Cath Lab RN Residency

Specialties Cardiac

Published

Hi, Wanted to hear from those of you who work in Cath lab (or have worked). I currently work at a large county hospital that offers a cath lab residency, to which I just applied. Before I went to nursing school in 2010, I was a patient care tech in CCU and Cath lab, and also an OR tech (in L&D). My nursing experience right out of school was on a med/surg floor, but only for 7 months. Since then, I've been working in outpatient clinics for the last few years (for the same hospital), due to my kid's needs (no holidays or weekends) so my nursing skills are not being utilized. Now that my kids are older, I'm longing to get back into either OR or Cath lab, so I just applied for the cath lab residency. My concern is that I don't have extensive bedside nursing skills, or any real tele nursing or CCU experience, and I'm wondering if it's possible to learn to be a good cath lab nurse from a residency alone (where they teach you from the ground up). I honestly did NOT like med/surg. I'm very good at hyperfocusing on one thing at a time, like in OR, or case by case procedures, but looking after 6-7 patients with vastly different issues is just not something I'm wired for, so going back to work in med/surg to gain experience is not something I really want to do. I'm not sure what they are looking for in candidates for the cath lab residency, but there are no requirements listed, other than having an RN license and being CPR certified. I've screwed myself by working in outpatient clinics for the last few years, where I essentially act as a MA. Not sure I could even get hired in CCU to get experience for cath lab at this point. Any advice or feedback would be appreciated.
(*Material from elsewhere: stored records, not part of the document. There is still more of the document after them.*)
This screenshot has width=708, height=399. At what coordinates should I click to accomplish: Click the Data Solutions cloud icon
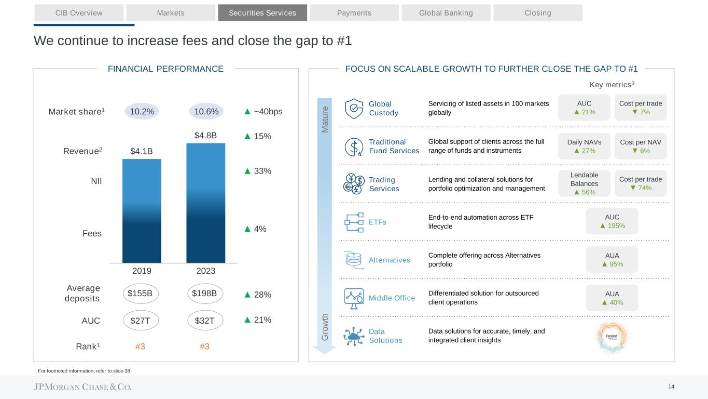pyautogui.click(x=354, y=336)
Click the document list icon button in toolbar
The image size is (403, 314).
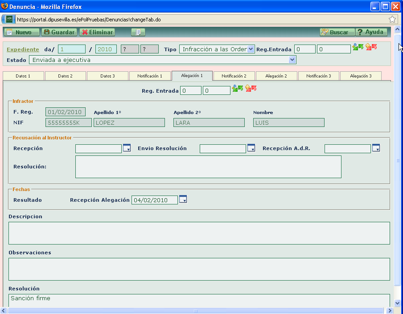pos(138,32)
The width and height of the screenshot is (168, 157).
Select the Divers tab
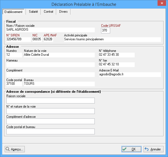click(63, 12)
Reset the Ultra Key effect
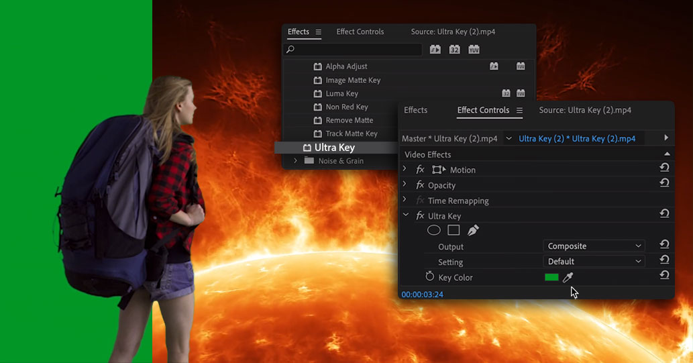Image resolution: width=693 pixels, height=363 pixels. pos(664,214)
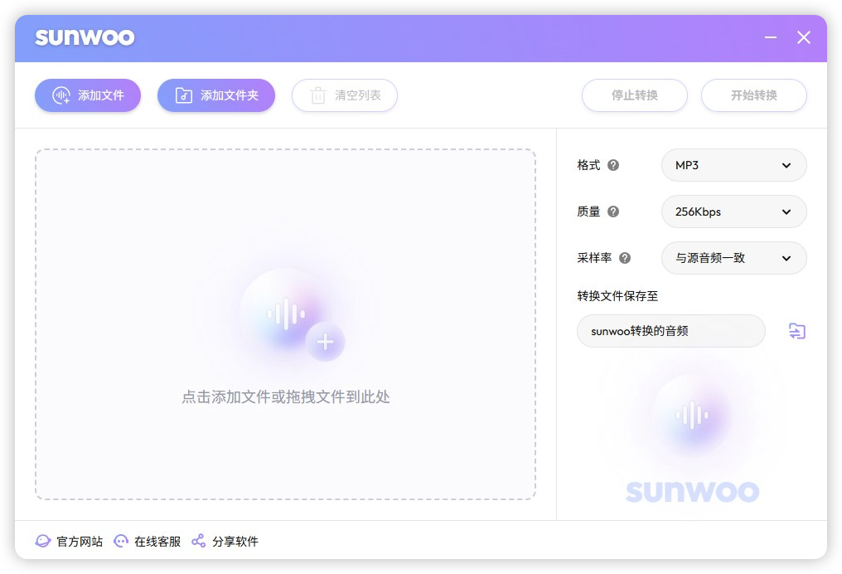Viewport: 842px width, 574px height.
Task: Open the 质量 dropdown showing 256Kbps
Action: click(x=733, y=212)
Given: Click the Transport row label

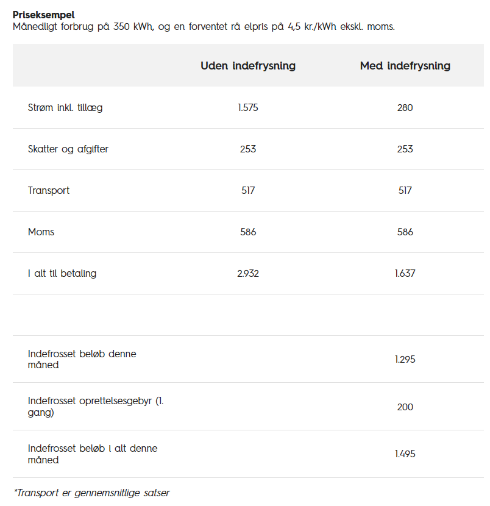Looking at the screenshot, I should tap(48, 190).
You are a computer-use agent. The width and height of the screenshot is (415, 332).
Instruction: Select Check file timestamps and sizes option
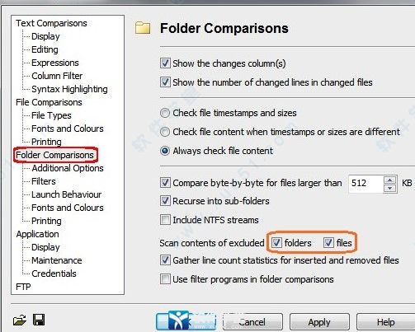tap(165, 113)
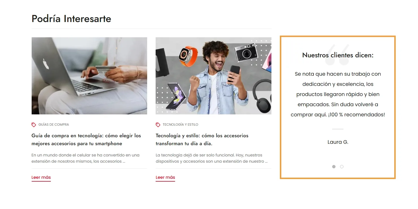Image resolution: width=418 pixels, height=209 pixels.
Task: Click the tag icon beside TECNOLOGÍA Y ESTILO
Action: coord(158,125)
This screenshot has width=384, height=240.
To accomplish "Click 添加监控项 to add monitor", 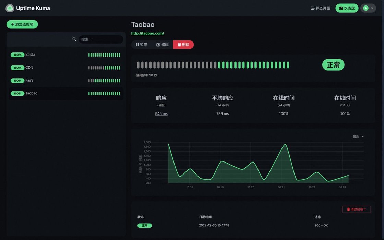I will 22,24.
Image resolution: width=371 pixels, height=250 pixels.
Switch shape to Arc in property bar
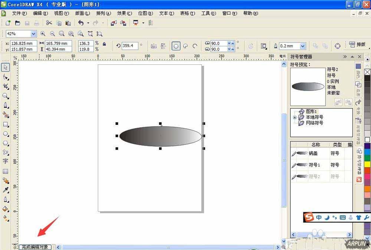[194, 46]
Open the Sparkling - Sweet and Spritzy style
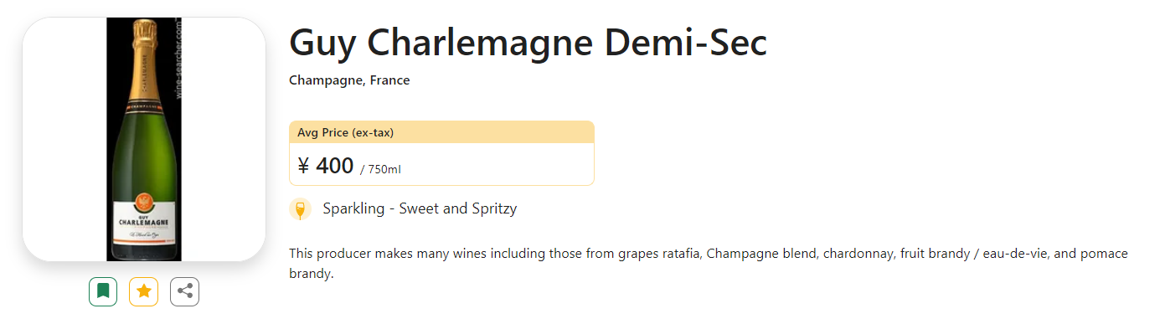Screen dimensions: 1165x324 tap(420, 208)
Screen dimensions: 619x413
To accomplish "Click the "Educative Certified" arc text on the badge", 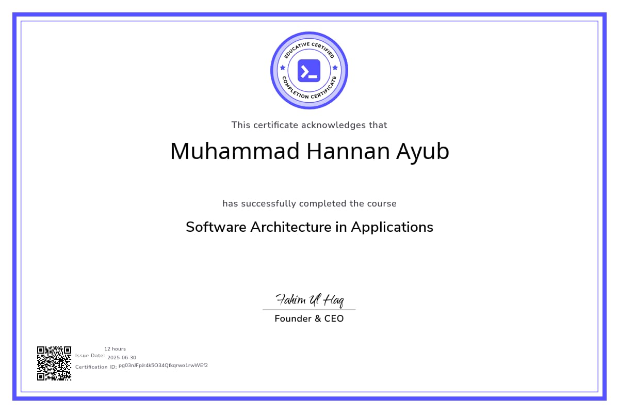I will (309, 47).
Specializes in Cardiology.

Id get some ICU experience first but you may be able to get in since you were a tech.

Specializes in critical care.

I worked cath lab for 3 years and IMO it depends on your style as a nurse more than your experience. I had seasoned ICU nurses train under me who were terrible cath lab nurses and a brand new grad who trained for a LONG time who picked up things quicker. As long as you have a lengthy training and are able to precept under some great nurses I think you will be just fine.